Introduction

Obstructive sleep apnea (OSA) is a highly prevalent sleep disorder characterized by frequent or dynamic collapses of the upper airways while the patient sleeps. OSA can have a negative effect on a patient’s health and quality of life, such as persistent morning headache, dizziness, excessive daytime sleepiness (EDS), mood instability, and an increased risk of traffic accidents. Without proper management, OSA can eventually become a significant contributor to metabolic diseases [1], particularly hypertension (HT) and type 2 diabetes mellitus (T2DM) [2], cardiac arrhythmia [3], coronary artery disease (CAD) [4], and neurocognitive impairment.

Although the apnea-hypopnea index (AHI), calculated from polysomnography (PSG) [5], continues to be the parameter most used in clinical practice as a diagnostic and severity grading tool for OSA, it is not an ideal marker to visualize the clinical status of patients [6]. Several studies have demonstrated that AHI does not accurately reflect OSA severity, OSA phenotypes, or comorbid diseases [6]. One reason for this inaccuracy is that the AHI does not capture the extent and duration of oxygen desaturation [7]. To better characterize the clinical presentation of patients with OSA, various studies [8, 9] have attempted to identify and use other new measures in addition to AHI. These included arousal intensity, odds ratio product, cardiopulmonary coupling [10], hypoxic burden [9], and others. Recently, a consensus has emerged that hypoxia at night or hypoxic burden, especially when severe, has detrimental consequences on cardiometabolic function [9, 11].

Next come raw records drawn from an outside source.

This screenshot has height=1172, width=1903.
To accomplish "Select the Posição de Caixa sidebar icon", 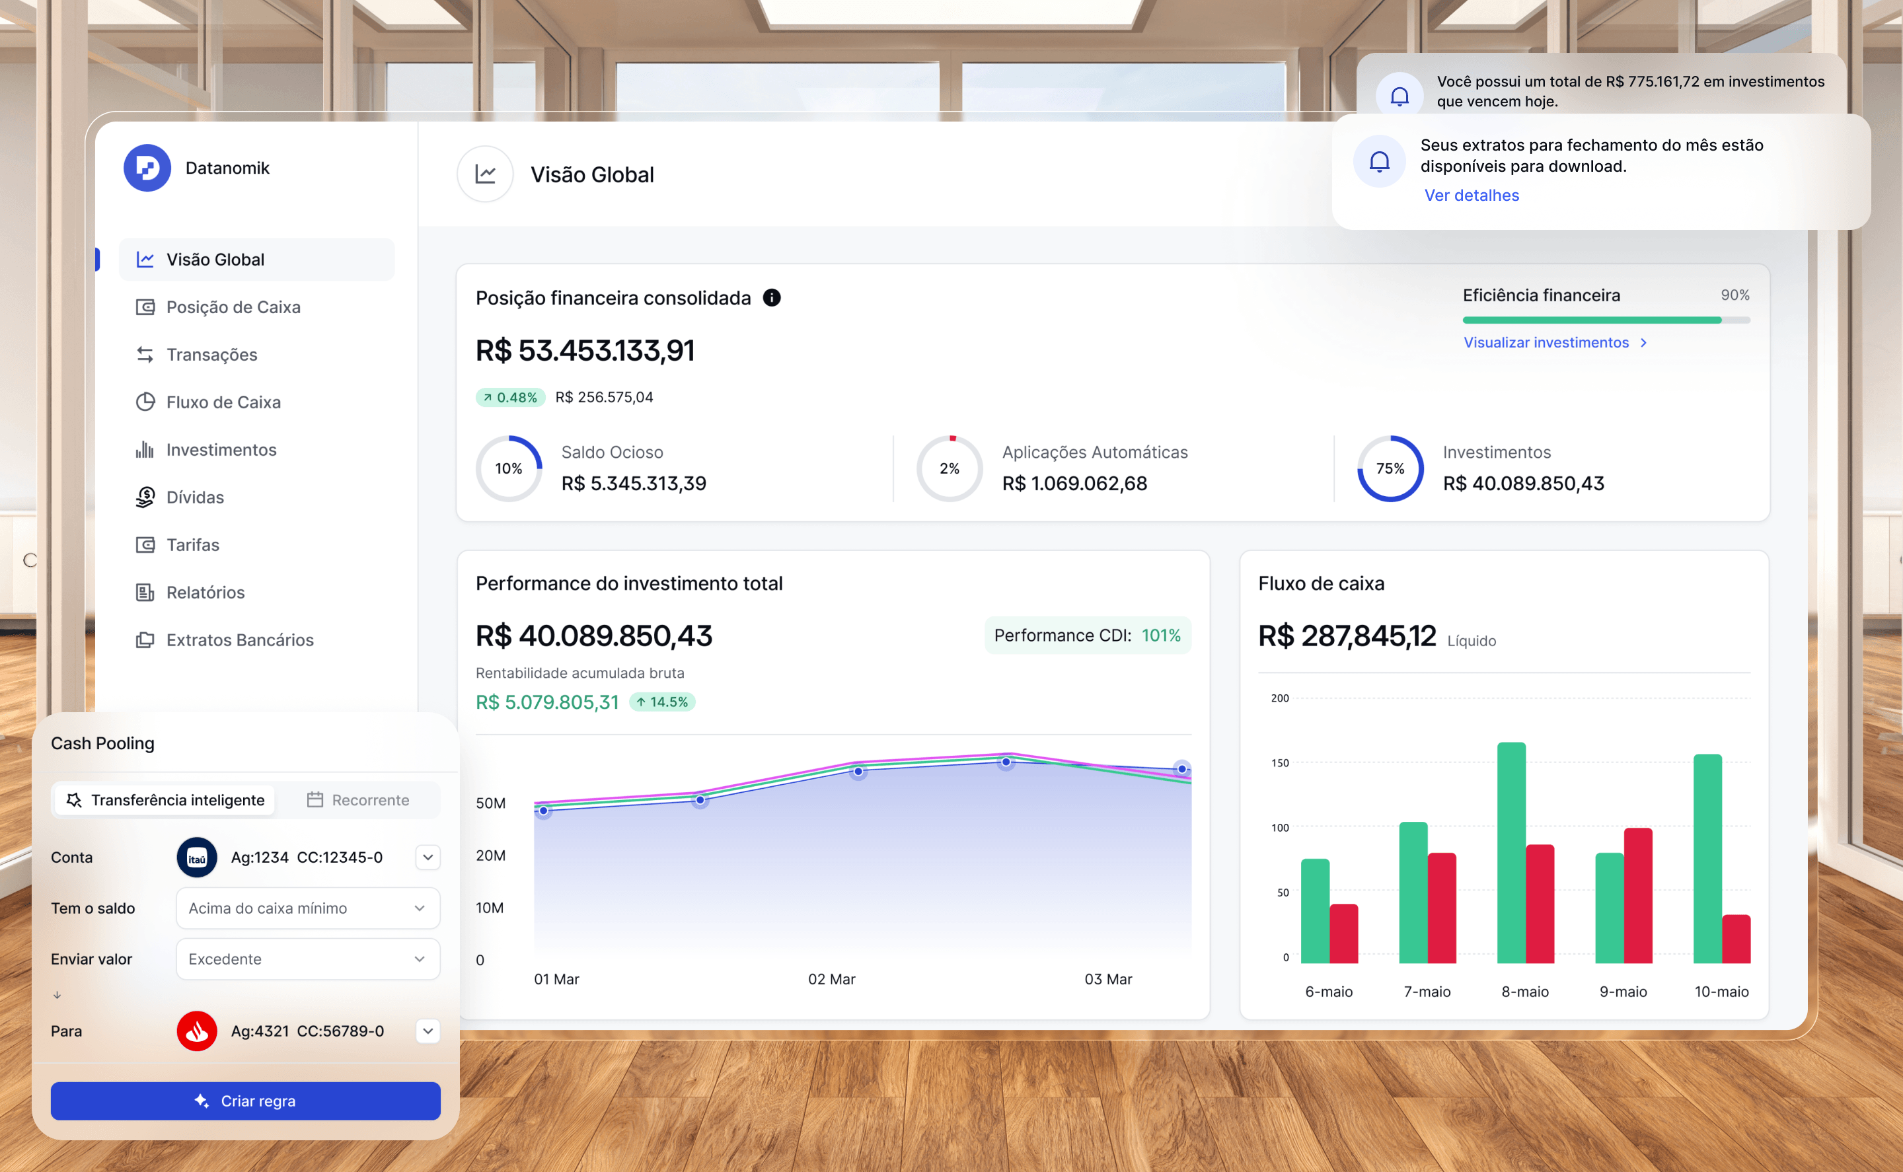I will pyautogui.click(x=145, y=307).
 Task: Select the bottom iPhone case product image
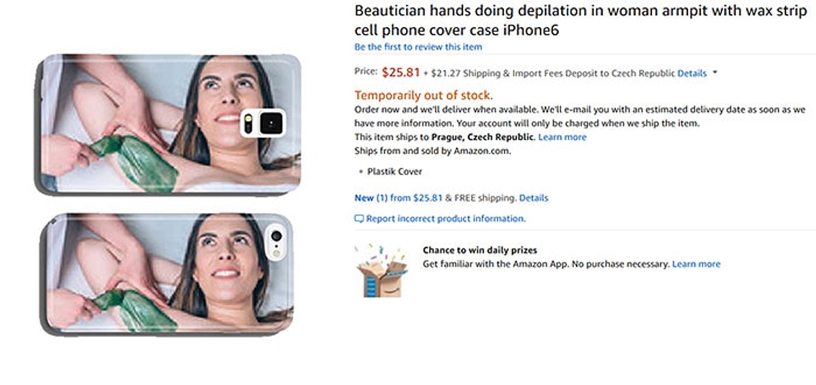[170, 272]
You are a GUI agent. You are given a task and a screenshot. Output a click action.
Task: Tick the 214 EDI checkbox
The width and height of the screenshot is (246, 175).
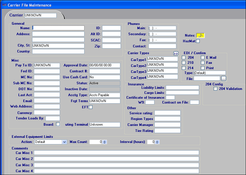tap(184, 68)
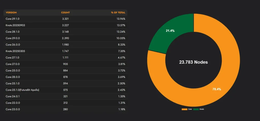The height and width of the screenshot is (121, 260).
Task: Sort by the COUNT column header
Action: pyautogui.click(x=65, y=12)
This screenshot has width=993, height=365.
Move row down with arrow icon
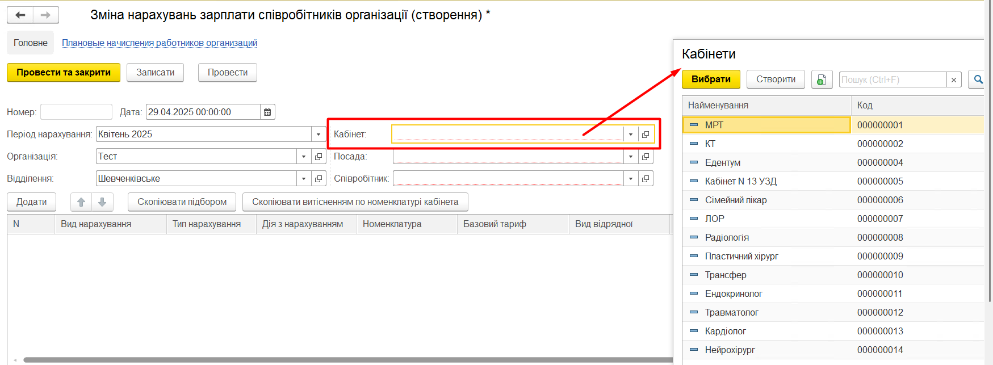click(102, 202)
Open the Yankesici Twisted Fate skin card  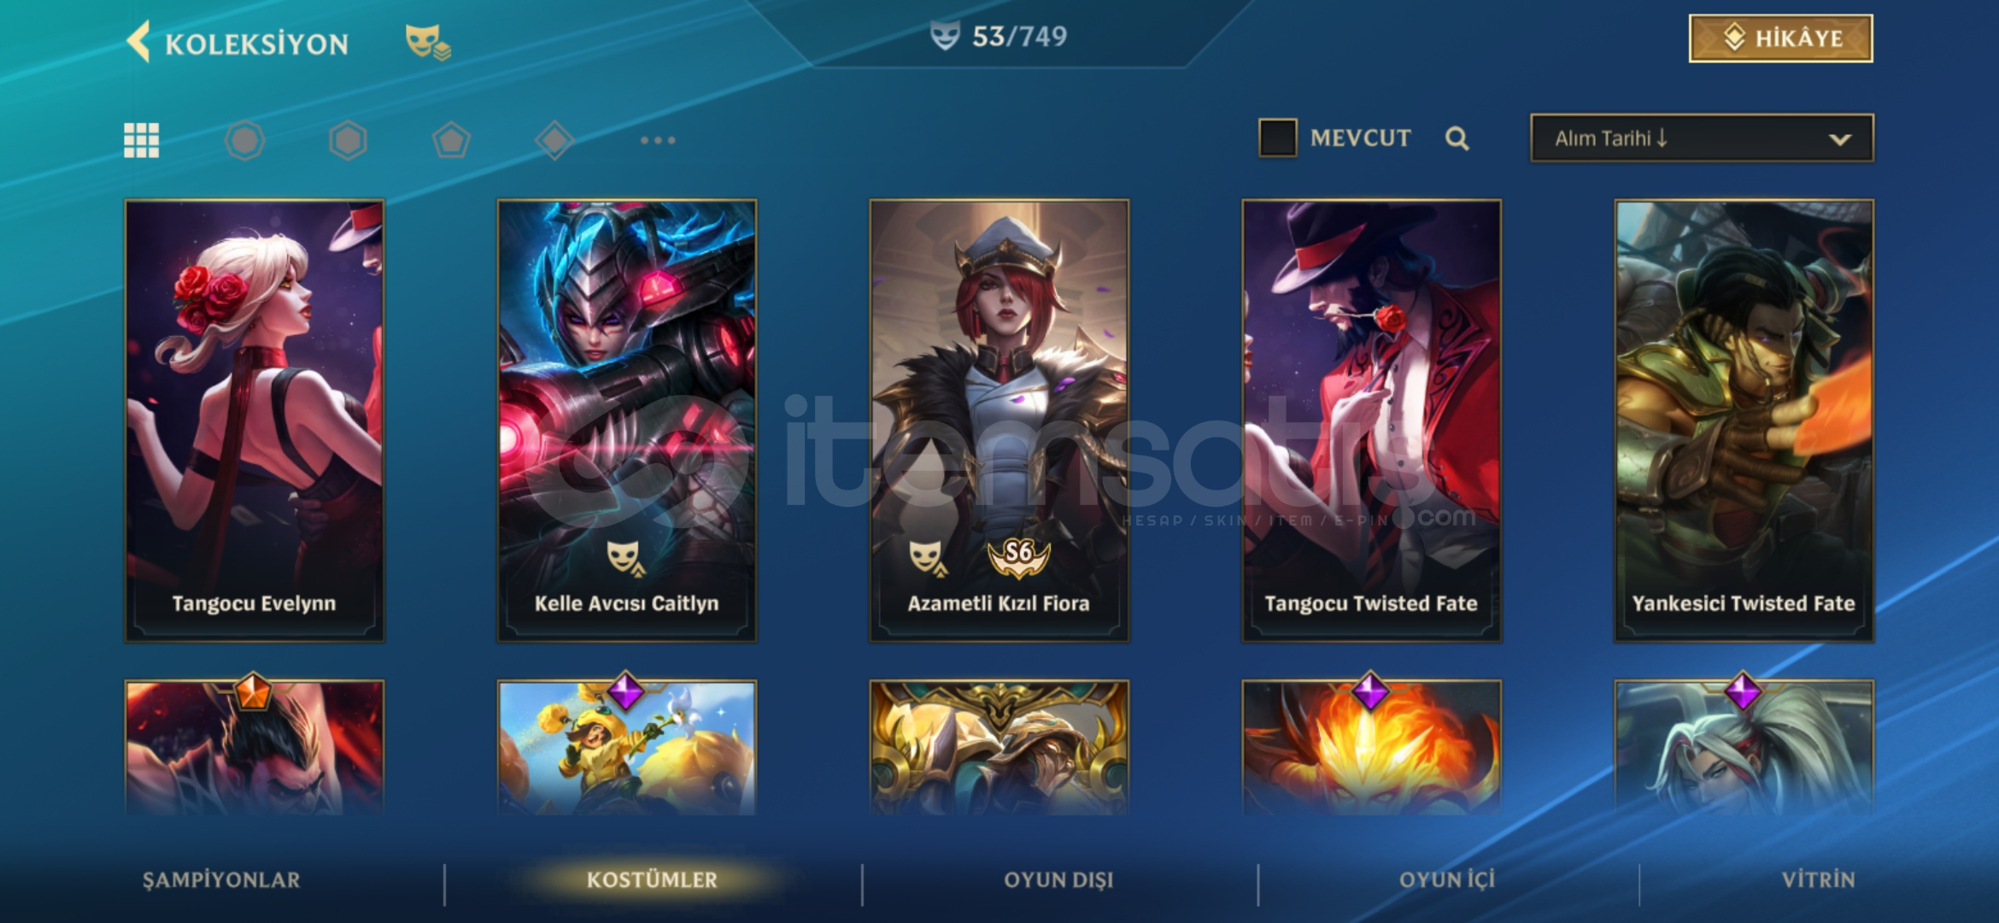click(1744, 421)
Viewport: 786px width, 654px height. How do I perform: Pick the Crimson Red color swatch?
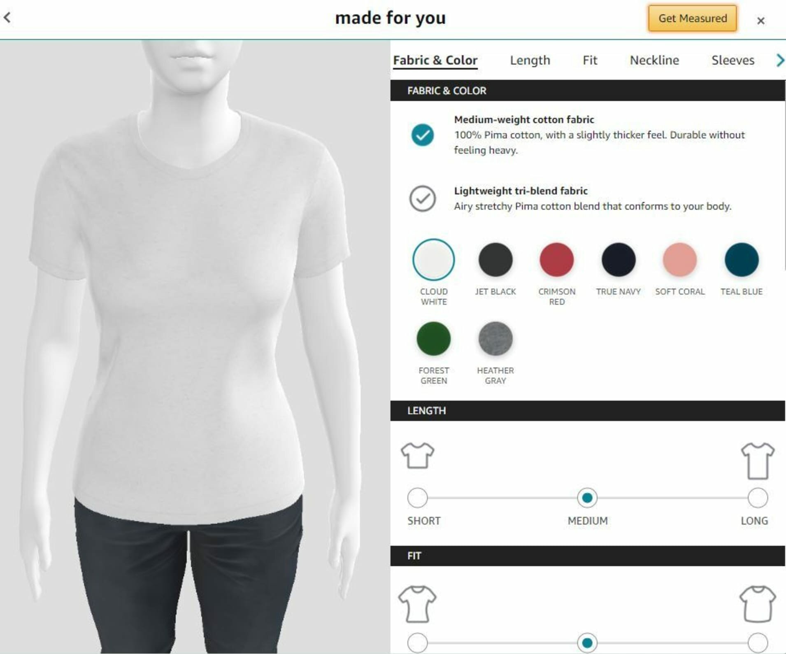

Sleep time with arterial oxygen saturation below 90% (T90), which can be obtained regularly from an overnight sleep test, is one of the metrics that may be useful to represent the hypoxic burden. However, due to the lack of compelling data and the T90 duration cut-off percentage, the most recent guidelines do not highlight the usefulness of this measure [12, 13].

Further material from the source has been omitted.